Selon AKOTO et al. (2002) en cas de persistance de
la maladie, la plupart de ceux qui se soignent eux-mêmes se font
consulter par un praticien de la médecine moderne (83%) au Bénin.
En Côte-d'Ivoire, soulignent les mêmes auteurs, les pratiquants de
l'automédication s'orientent plus vers la médecine traditionnelle
et au Mali ce sont les guérisseurs qui sont massivement
consultés. Ainsi donc, les patients opèrent un choix et
construisent leurs
26
itinéraires thérapeutiques selon
l'évolution de la maladie et le degré de satisfaction ou non
(OUEDRAOGO, 2000). La gravité fera certes changer le comportement du
ménage dans la recherche de soins. En effet, la médication
s'orientera désormais, d'une part vers un pluralisme
thérapeutique par l'utilisation combinée de produits
traditionnels et moderne et d'autre part vers la recherche de produits
spécifiques plus forts.
La durée de l'épisode morbide influence les
itinéraires thérapeutiques qui sont généralement
d'autant plus longs et complexes que la maladie se prolonge. Contrairement
à ce qui est admis, ce n'est pas seulement la durée totale qui
oriente le choix thérapeutique mais aussi le temps qui s'écoule
entre les différents recours. En d'autres termes, plus que la
durée écoulée depuis le début de la maladie en tant
que telle, c'est ce qui a été déjà entrepris
pendant cette période qui influence la suite de l'itinéraire
thérapeutique (RICHARD, 2001).
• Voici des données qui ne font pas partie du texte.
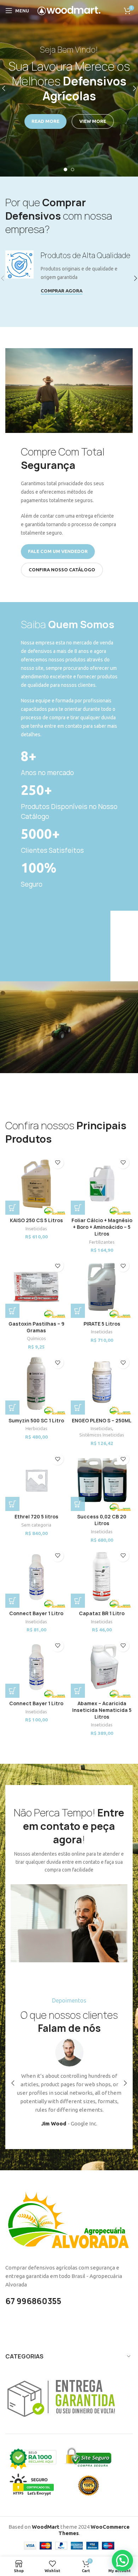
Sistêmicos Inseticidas (101, 1434)
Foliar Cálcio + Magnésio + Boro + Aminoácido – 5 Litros (101, 1227)
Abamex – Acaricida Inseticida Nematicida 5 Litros (102, 1710)
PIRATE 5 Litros (102, 1324)
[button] (12, 1208)
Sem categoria (36, 1524)
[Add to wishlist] (57, 1162)
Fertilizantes (102, 1241)
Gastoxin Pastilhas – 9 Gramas (36, 1327)
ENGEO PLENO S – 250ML (102, 1420)
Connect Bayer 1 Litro (36, 1613)
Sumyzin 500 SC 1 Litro (36, 1420)
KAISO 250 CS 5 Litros (36, 1220)
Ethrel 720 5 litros (36, 1516)
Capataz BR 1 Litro (102, 1613)
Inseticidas (36, 1228)
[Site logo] (69, 10)
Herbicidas (36, 1428)
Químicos (36, 1338)
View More (92, 121)
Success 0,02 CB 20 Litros (101, 1520)
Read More (45, 121)
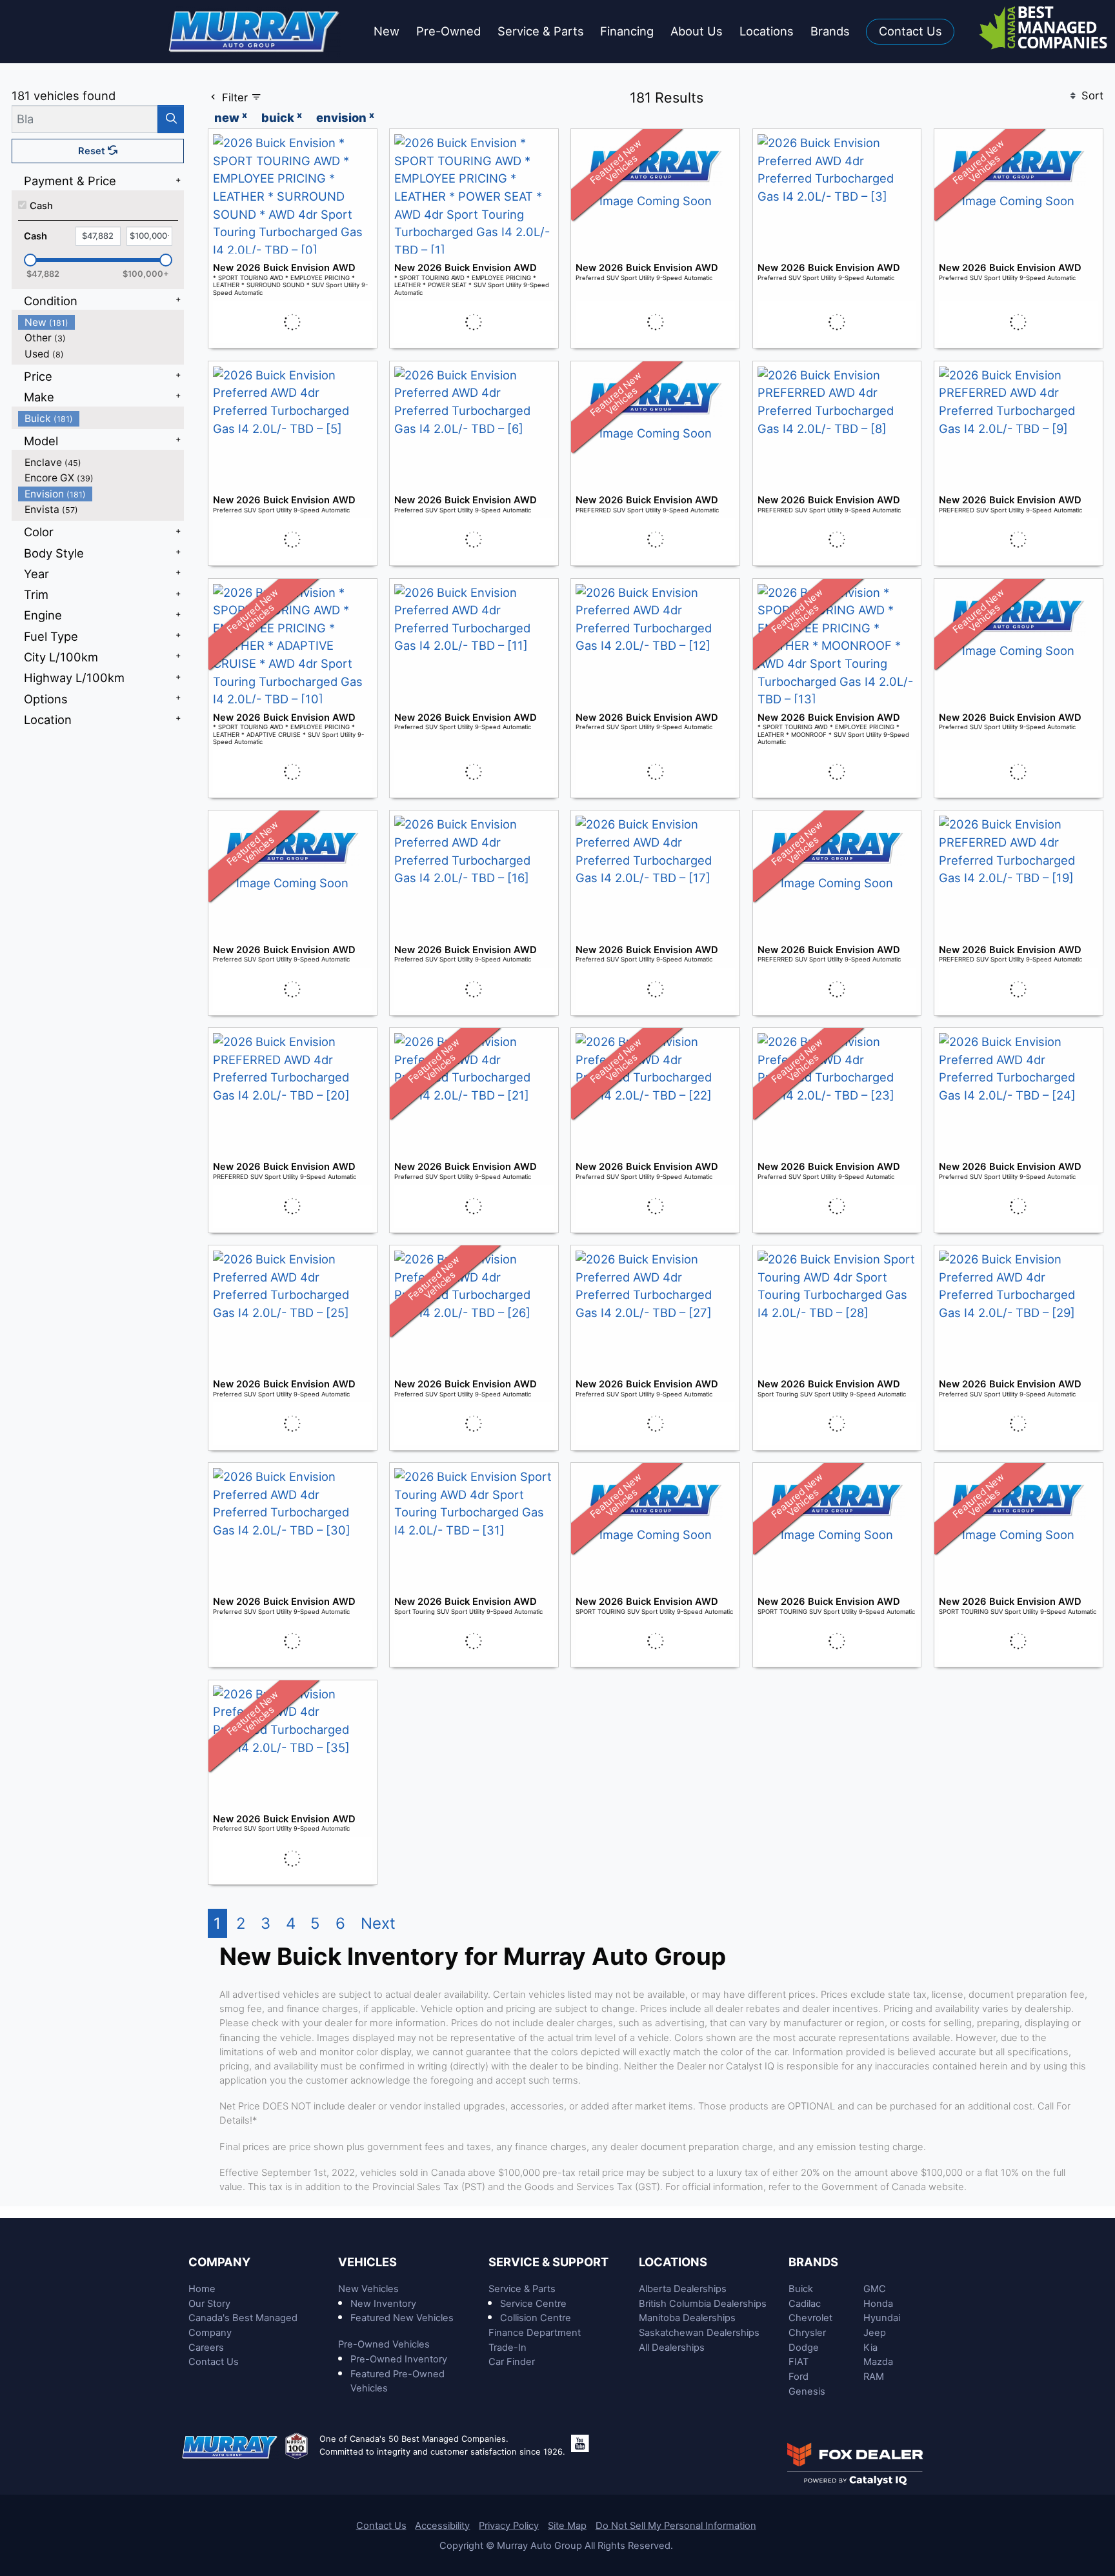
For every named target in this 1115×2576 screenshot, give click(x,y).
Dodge (804, 2347)
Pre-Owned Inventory (398, 2359)
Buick (801, 2289)
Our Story (209, 2303)
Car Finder (511, 2362)
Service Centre (533, 2303)
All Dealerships (672, 2347)
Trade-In (507, 2347)
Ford (799, 2376)
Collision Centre (535, 2318)
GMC (874, 2289)
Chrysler (807, 2333)
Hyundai (881, 2318)
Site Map (567, 2525)
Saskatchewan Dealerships (699, 2333)
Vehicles (367, 2261)
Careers (206, 2347)
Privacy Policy (509, 2525)
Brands (813, 2261)
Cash (41, 206)
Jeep (874, 2333)
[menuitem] (101, 322)
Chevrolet (810, 2318)
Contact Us (213, 2362)
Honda (878, 2303)
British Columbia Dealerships (703, 2303)
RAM (873, 2376)
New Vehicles (368, 2289)
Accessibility (442, 2525)
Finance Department (534, 2333)
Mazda (878, 2362)
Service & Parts (522, 2289)
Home (202, 2289)
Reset (93, 151)
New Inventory (383, 2303)
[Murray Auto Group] (255, 30)
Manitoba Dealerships (687, 2318)
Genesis (807, 2391)
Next (378, 1923)
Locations (673, 2261)
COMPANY (219, 2261)
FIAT (799, 2362)
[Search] (170, 119)
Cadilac (805, 2303)
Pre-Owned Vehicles (384, 2344)
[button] (386, 32)
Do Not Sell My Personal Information (676, 2525)
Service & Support (548, 2261)
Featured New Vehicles (402, 2318)
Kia (870, 2347)
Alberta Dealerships (683, 2289)
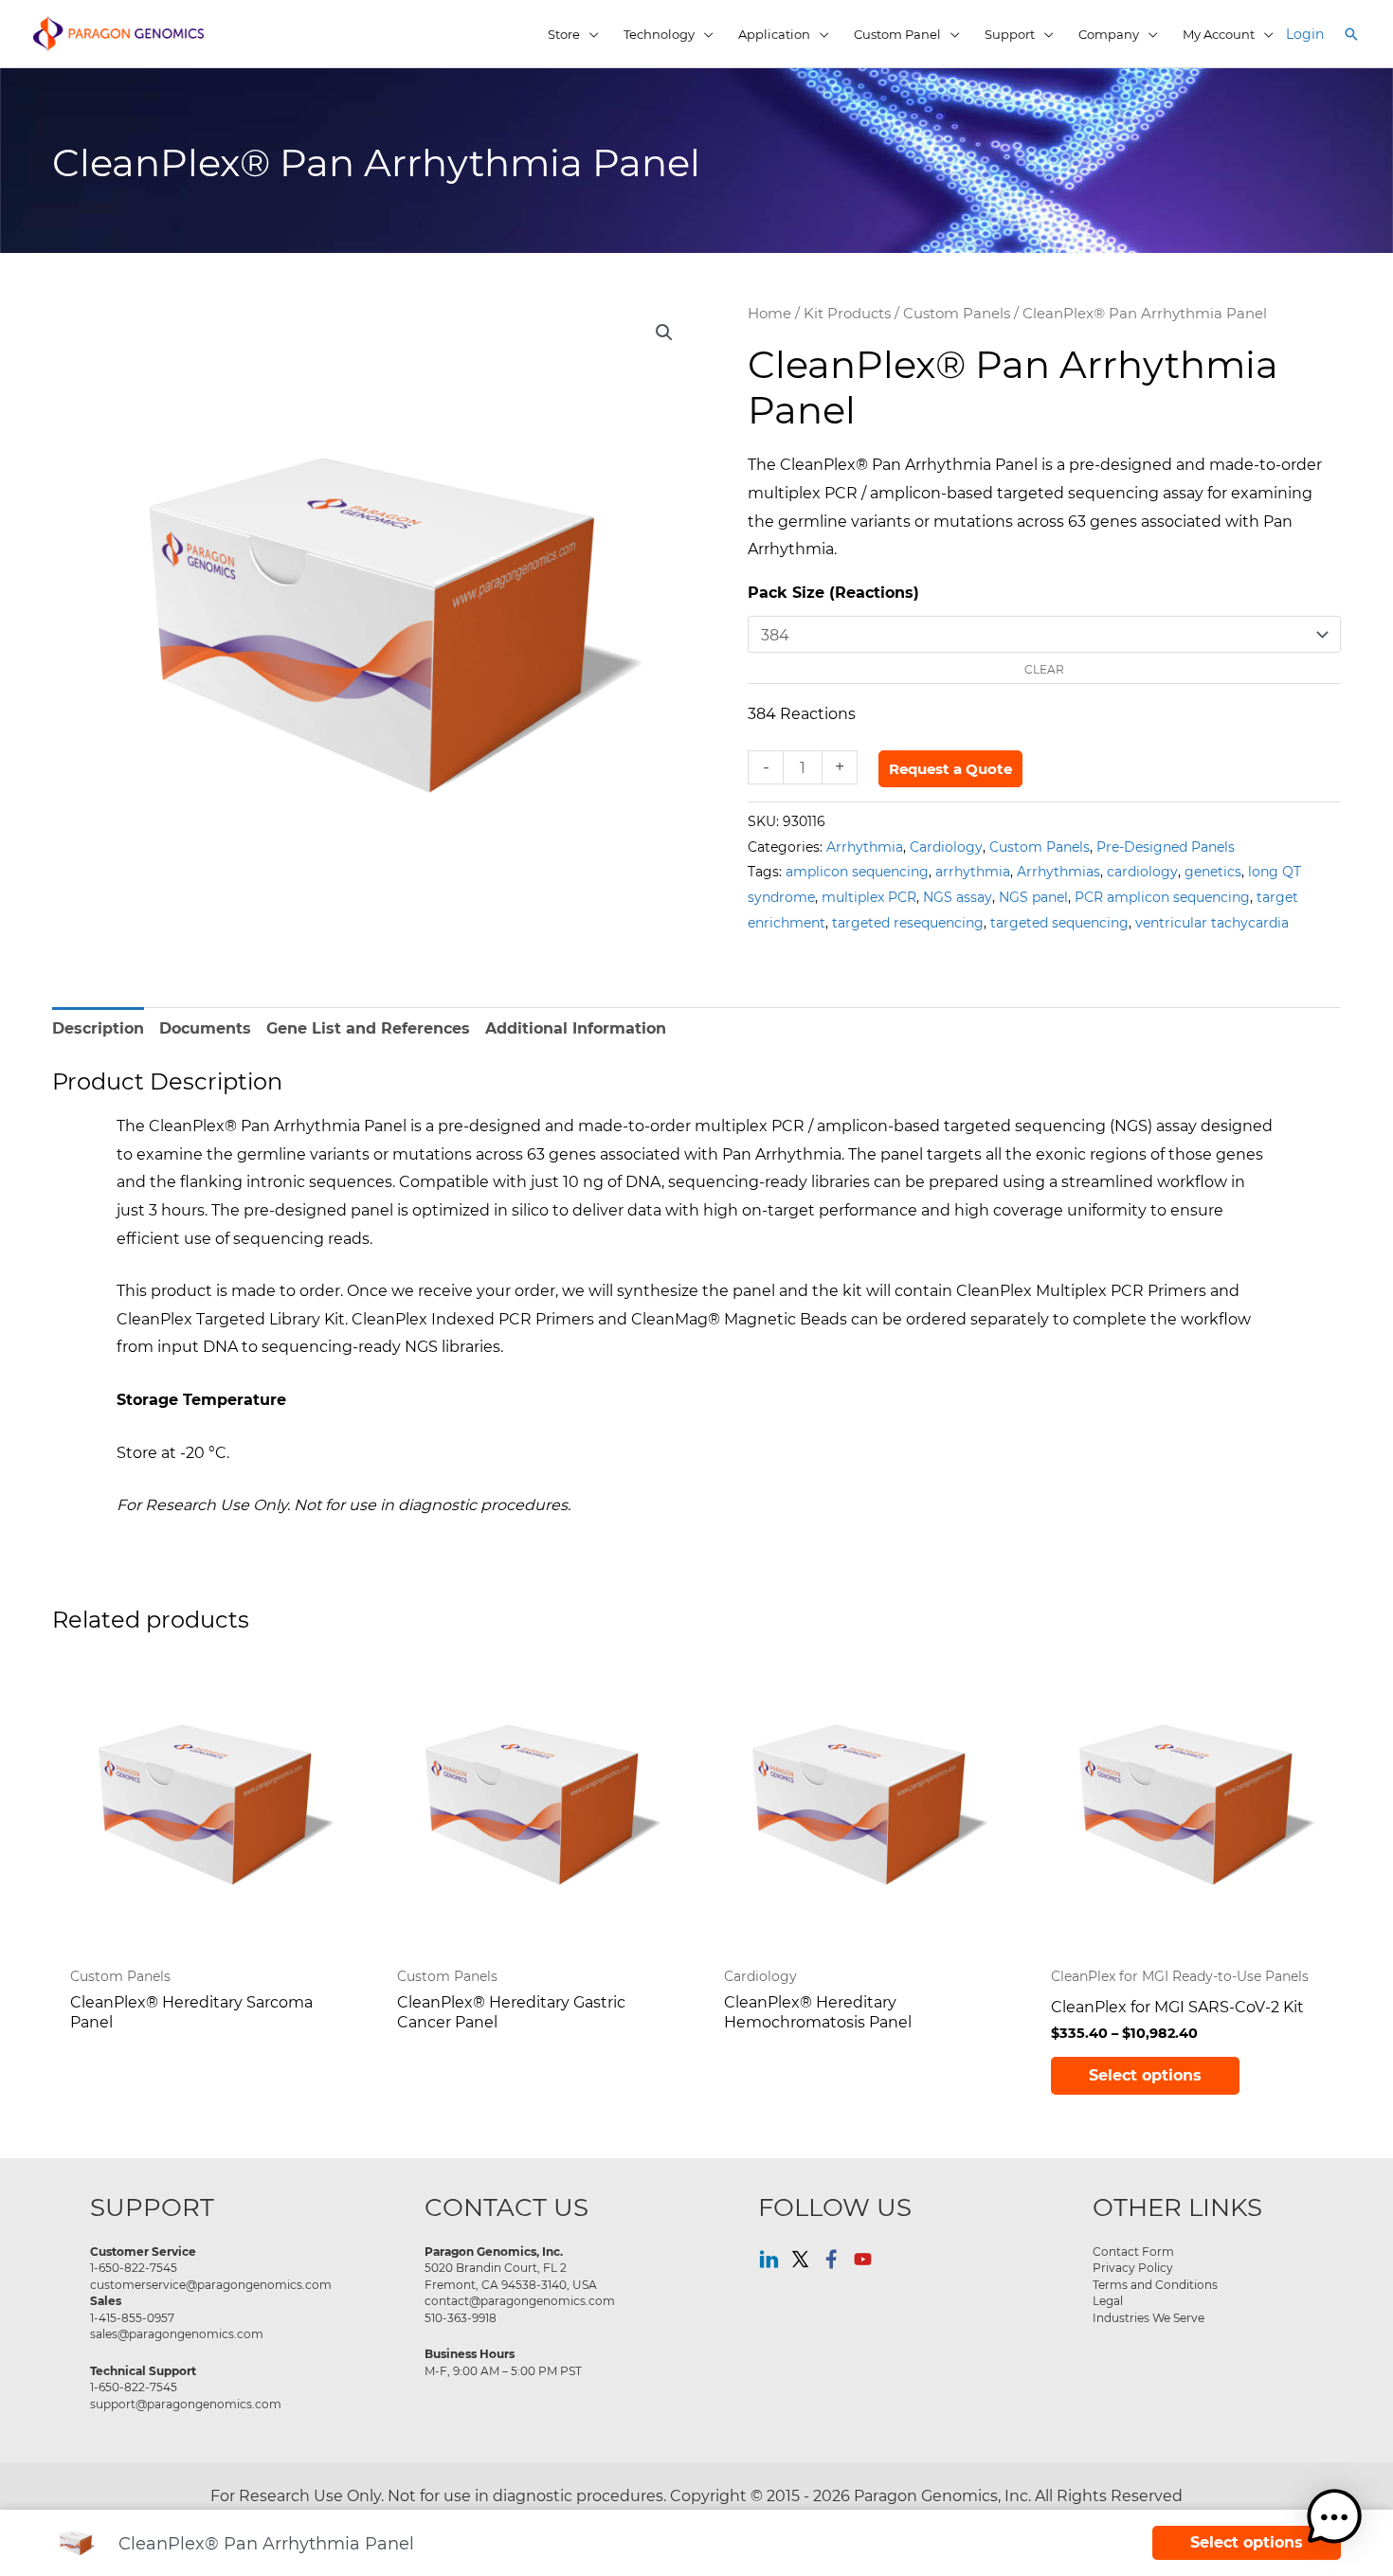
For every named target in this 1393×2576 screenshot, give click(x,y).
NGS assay (957, 897)
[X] (800, 2259)
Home (769, 313)
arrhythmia (972, 871)
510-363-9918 (461, 2317)
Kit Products (847, 313)
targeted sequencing (1059, 922)
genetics (1213, 871)
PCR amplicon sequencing (1162, 897)
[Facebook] (831, 2259)
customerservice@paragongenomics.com (211, 2284)
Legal (1108, 2300)
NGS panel (1033, 897)
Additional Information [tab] (575, 1028)
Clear (1044, 668)
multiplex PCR (869, 897)
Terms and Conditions (1155, 2284)
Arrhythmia (864, 847)
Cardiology (946, 847)
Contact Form (1133, 2251)
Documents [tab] (205, 1028)
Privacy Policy (1133, 2267)
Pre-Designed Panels (1165, 847)
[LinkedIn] (769, 2259)
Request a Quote (950, 769)
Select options (1145, 2075)
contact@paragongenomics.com (520, 2300)
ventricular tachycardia (1212, 922)
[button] (1351, 34)
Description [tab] (98, 1028)
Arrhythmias (1058, 871)
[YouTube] (863, 2259)
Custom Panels (956, 313)
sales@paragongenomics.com (176, 2333)
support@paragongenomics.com (185, 2403)
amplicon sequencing (857, 871)
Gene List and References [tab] (368, 1028)
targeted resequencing (908, 922)
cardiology (1142, 871)
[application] (589, 34)
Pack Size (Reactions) (833, 593)
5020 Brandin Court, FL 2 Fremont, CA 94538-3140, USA (511, 2276)
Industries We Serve (1148, 2317)
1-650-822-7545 (133, 2267)
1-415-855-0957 (132, 2317)
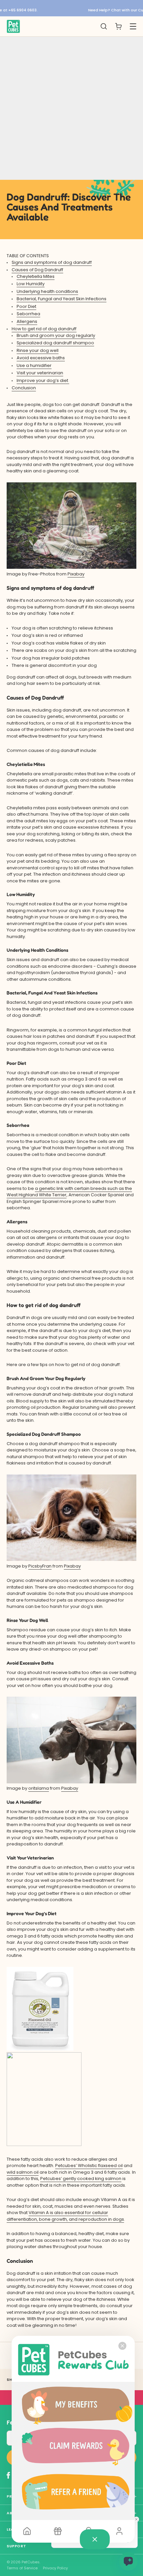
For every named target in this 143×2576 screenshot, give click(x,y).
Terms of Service (22, 2568)
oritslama (38, 1788)
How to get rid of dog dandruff (44, 329)
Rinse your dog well (38, 350)
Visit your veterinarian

La durée de la maladie peut
s'expliquer par l'échec thérapeutique qui est constaté
seulement lorsque toutes les dispositions et les manoeuvres prises sont
inopérantes, inefficaces. Alors d'autres formes de recours sont
envisagées. Cependant, l'échec à lui seul ne suffit pas,
il faut que l'échec ait les colorations du désespoir, il faut que
la vie de l'enfant soit réellement menacée.